STANFORD CS 124 / LINGUIST 180   -     Winter 2009
Homework 5: Exercises and Search Engine Comparison
Due: Feb 17 before the start of class

This assignment takes the form of a problem set. Many of the questions are similar to the ones that might show up on the final. Answer them fully but succinctly. Please turn in your problem sets IN CLASS, ON PAPER the day they're due. All remember to staple and write your name on your homework. (On every page is highly advised.) Late submissions may be slipped under Jenny/David's office in Gates 232 or handed in during office hours.

Questions

  1. IIR Exercise 1.1

  2. IIR Exercise 1.4

  3. IIR Exercise 2.1

  4. IIR Exercise 2.3

  5. Describe how Pang, Lee, and Vaithyanathan (2002) dealt with negation words like "not", "no", or "didn't" in their sentiment analysis. Make up two review sentences that show different kids of negation that their method would fail on. Propose an improved algorithm.

  6. Using Levenshtein distance, is ride closer to shard or to bier? (Give the two Levenshtein distances.)

  7. Finish the computations in Figure 6.10 of Speech and Language Processing, and tell us the final viterbi value v3(end) (also called v3(qf)). Also as I mentioned in class note that there is a typo in the computation of v2(2), so you'll have to fix that along the way. Show your work.

  8. Describe some differences between the snippets (the "keywords in context") that Google and Yahoo! return. For example, you might comment on how "approximate query matching" (in which the word in the document may not be exactly in the same form as in the query) relates to the snippets produced by the two. Give two queries and the results provided by each search engine. Explain what you think the search engines are doing differently.
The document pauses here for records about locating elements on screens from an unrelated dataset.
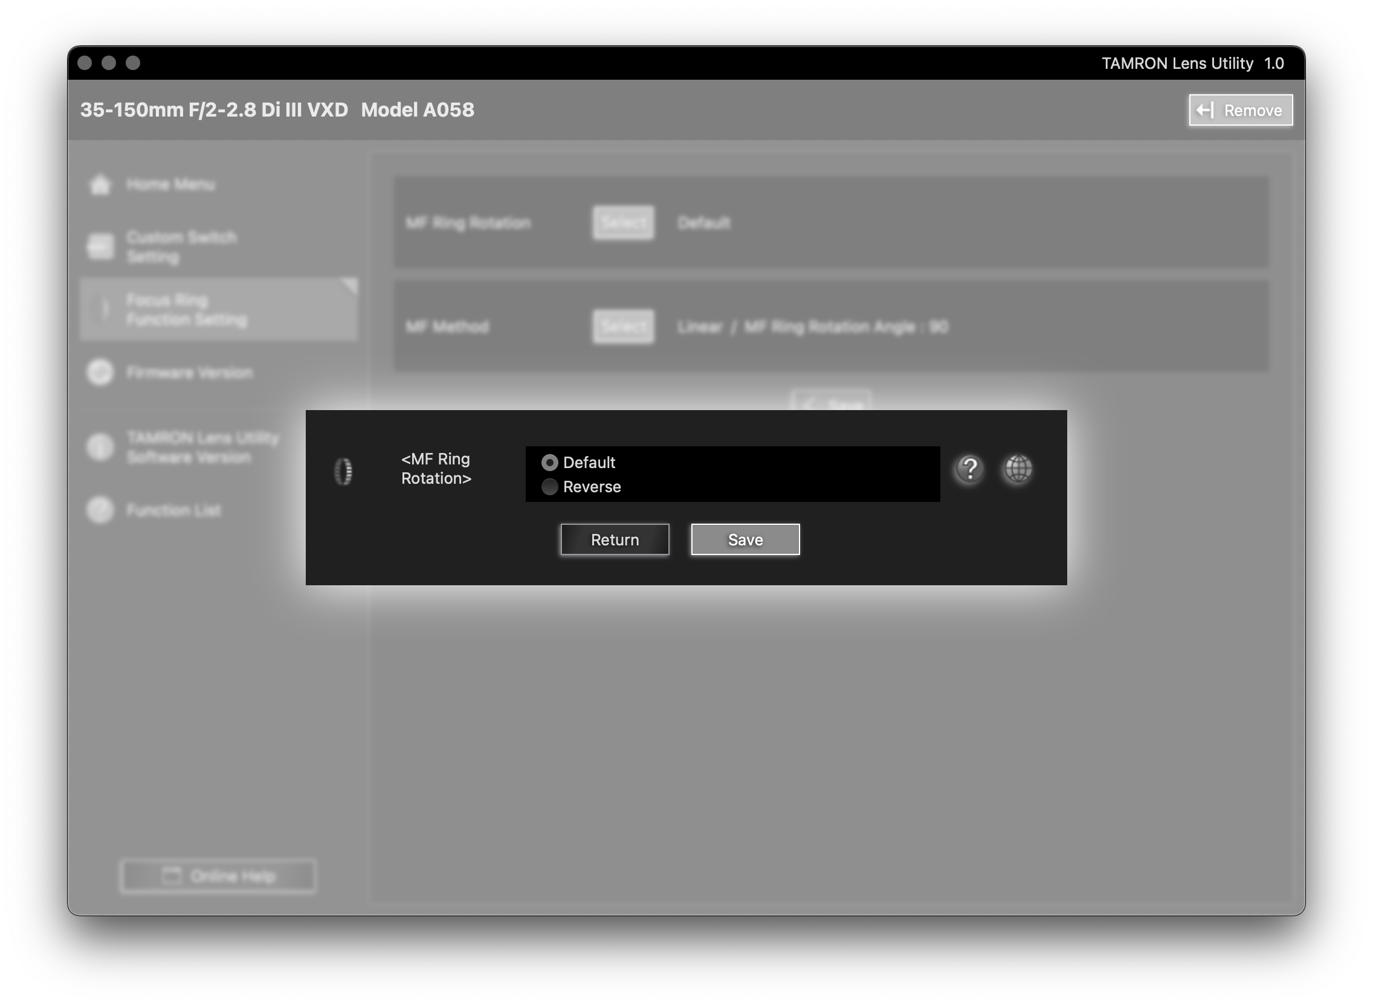Click Select button for MF Method

click(x=623, y=327)
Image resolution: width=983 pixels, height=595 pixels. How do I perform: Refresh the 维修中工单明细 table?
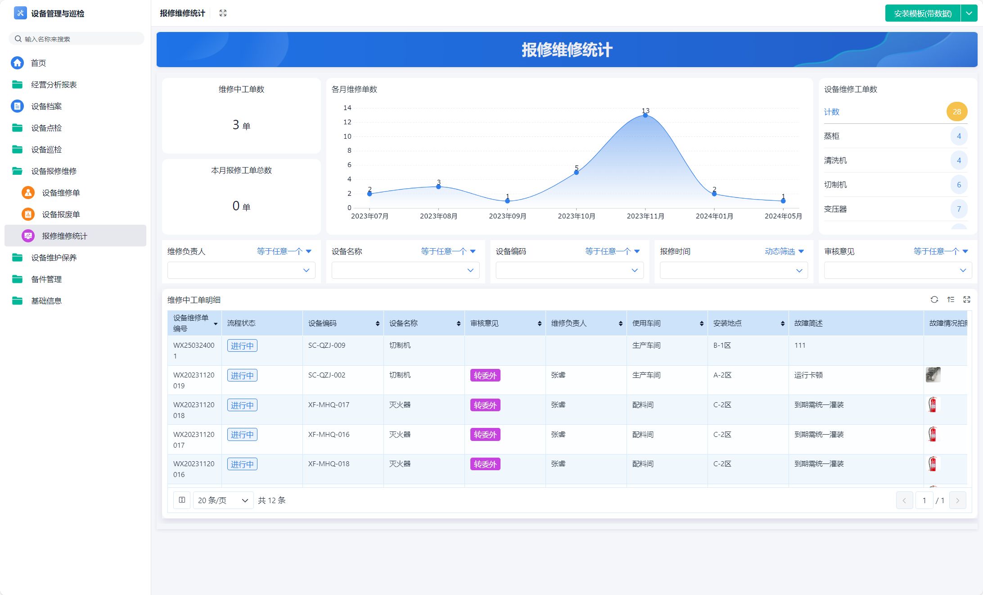point(934,300)
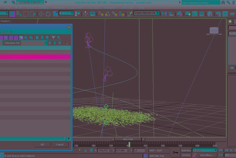Screen dimensions: 236x158
Task: Click the ViewCube in the viewport corner
Action: pos(214,31)
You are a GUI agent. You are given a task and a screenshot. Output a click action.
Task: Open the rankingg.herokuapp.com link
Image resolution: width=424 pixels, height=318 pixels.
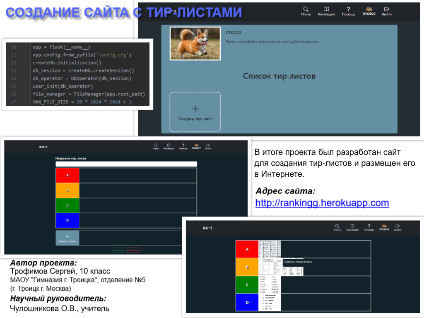(322, 203)
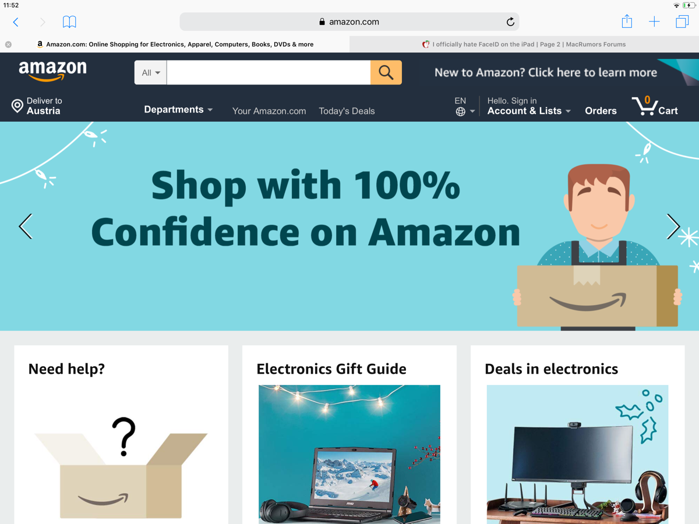Open the Orders link
This screenshot has width=699, height=524.
pos(601,111)
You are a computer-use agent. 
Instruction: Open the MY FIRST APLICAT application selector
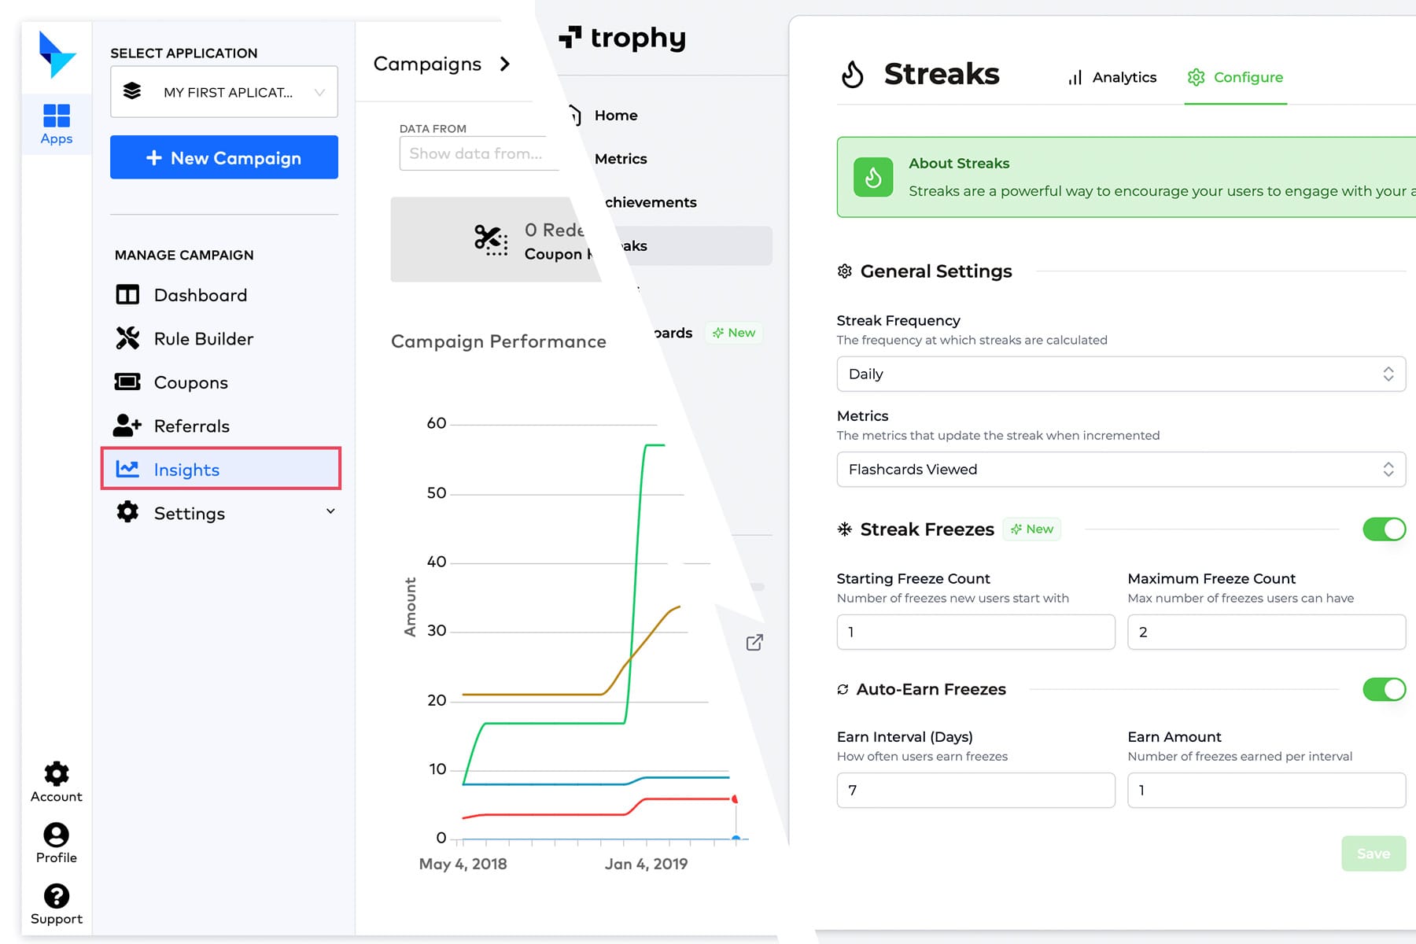point(223,92)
  9. Some search engines seem to do more complex morphological analysis (stemming) than others. Give example queries (and results for the queries) that demonstrate how differences in the approach to morphology/stemming result in different pages returned by Google and Yahoo!. Give at least one example where Google's approach seems better, and at least one where Yahoo!'s approach seems better. Explain your reasoning.